От неожиданности не знаю, как себя вести. Разговор не клеится.

– Что-нибудь случилось? – спрашиваю.

– Ничего, – короткий сухой ответ.

А подруга ее в нетерпении топчется тут же.

– Как ты себя чувствуешь? – наседаю я.

– Нормально.

– Ты хоть поспала?

– Поспала.

– Ну что с тобой. Надя?



– Ничего.

И невыносимая идиотская пауза. И я даже не могу прикоснуться к ней. А мне хочется обнять ее, прижать к груди и выпытать причину такой перемены…

И вдруг она сообщает:

– Ну, мне пора.

У меня слова стоят в горле.

– Надо ехать, – смущенно поясняет она.

– Куда?

– Домой.

– Куда это?.. Куда домой?

– У меня один дом.

– В Носовку, что ли?

– Да, в Носовку.

– Но ты собиралась в понедельник…

– Мало ли… Теперь все меняется.

– Но что случилось?

– Ничего.

Она даже не смотрела на меня. Разговаривала, как с посторонним. С каждым ее словом внутри у меня что-то обрывалось, я терял равновесие. И земля уходила из-под ног. Я был готов схватить ее за руку и убеждать, умолять, чтобы она осталась.

Но тут же во мне просыпался какой-то фельдфебель и внутри же меня орал во всю глотку: «Не сме-еть! Не сметь уговаривать бабу! Достоинство – превыше всего!.. И пускай катит в свою паршивую Носовку!»

И я, разрываемый надвое, смотрел на нее и молчал. Не знаю, что она увидела в моих квадратных глазах, но только улыбнулась как-то уж очень по-взрослому. Потом повернулась и пошла, не сказав последнего прости.

Чтобы не смотреть ей вслед, я тоже повернулся и пошел. В груди клокотала обида. Робкий молодой солдат, не посмевший ослушаться старого фельдфебеля, теперь взбунтовался. Он размахивал кулаками и кричал: «Убью! Всех убью! И с собой покончу!»

Душила злость. Было чувство, что меня обманули и обобрали, оскорбили в лучших чувствах. Я мужественно боролся за свою жизнь.

Вечером приходил Костер. Интересовался, что у нас произошло. Я сказал, что порвал ей резинку на трусах, она обиделась и потому уехала. Костер понимающе скривил губы и покачал головой.

– Поспешил ты, Леха. Надо было на последний вечер оставить. Я, кстати, своей тоже чуть харю не набил…
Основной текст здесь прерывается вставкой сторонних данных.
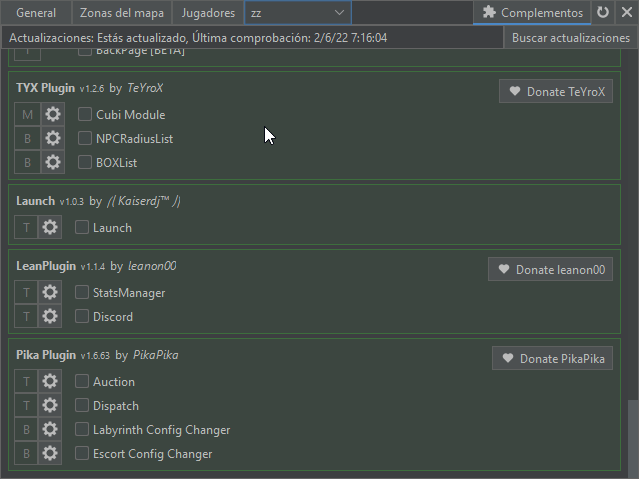Open Auction settings gear icon
The height and width of the screenshot is (479, 639).
click(50, 382)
Он всерьез подумал, что я пытался изнасиловать Надю. Идиот.

Мне сейчас очень плохо. И я совершенно один.

17. Бежать!

25 июля. Воскресенье.

Каникулы. Как-то я завел разговор о Сибири. Отец был пьян и великодушен. Я прикинулся несчастным и ущемленным. Сказал, что ни разу не был за пределами Таганрога. И отец удивился:

– Как так, мой сын – и нигде не был?! Да я сам тебе билет куплю до Сибири. И еще дам сто рублей!..
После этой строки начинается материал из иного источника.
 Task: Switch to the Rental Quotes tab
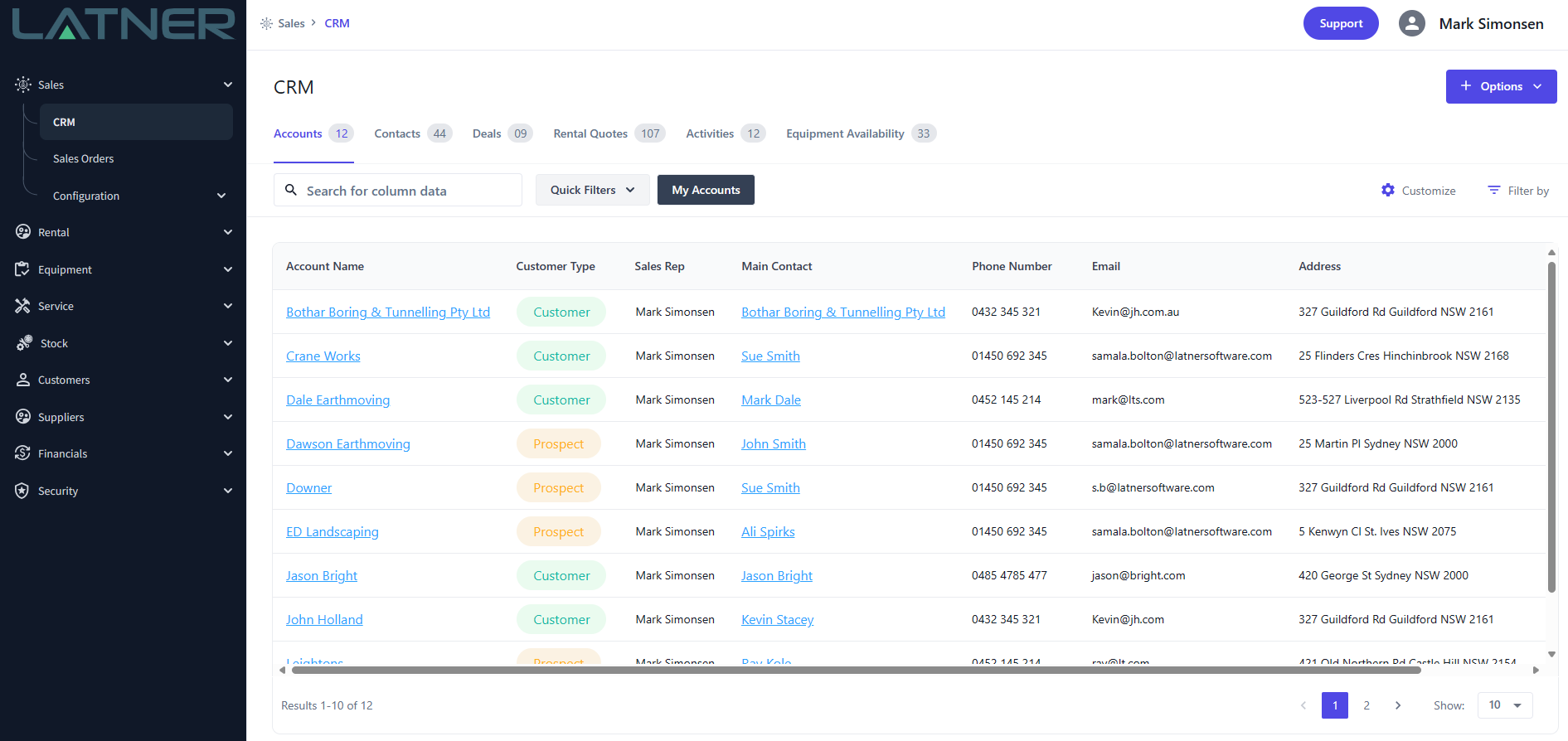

А сегодня я уже насел на него. И он дал слово. Мать тоже не против. Но, говорит, сначала получи паспорт. Без паспорта нельзя.

18. В пути

4 августа. Среда.

У меня в кармане сто рублей! Такого еще не было. Прямо чувствую, что стал шире в плечах, вздыбилась грудь, появилась уверенность. И я у начала вольной дороги. И мне впервые предстоит всерьез прикоснуться к жизни.

Маршрут таков: Таганрог – Москва – Томск – Молчаново, где живет братан Мишка.

Стыдно признаться, но даже в поезде еду впервые. О самолете вообще стараюсь не думать. Это из области кино. Если тут, в каком-то паршивом вагоне, чувствую себя папуасом. Совершенно чужие люди, которые для тебя все равно что прохожие на улице, и вдруг располагаются как дома. Разоблачаются, переодеваются, смывают маски. Забавно видеть семейные картинки в перегородках купе. Кажется, нормальный быт здесь спрессован да размеров пчелиных сот.

Я, конечно, не хожу с раскрытым ртом и не таращусь на людей, как собака в кувшин. Стараюсь наблюдать все это боковым зрением.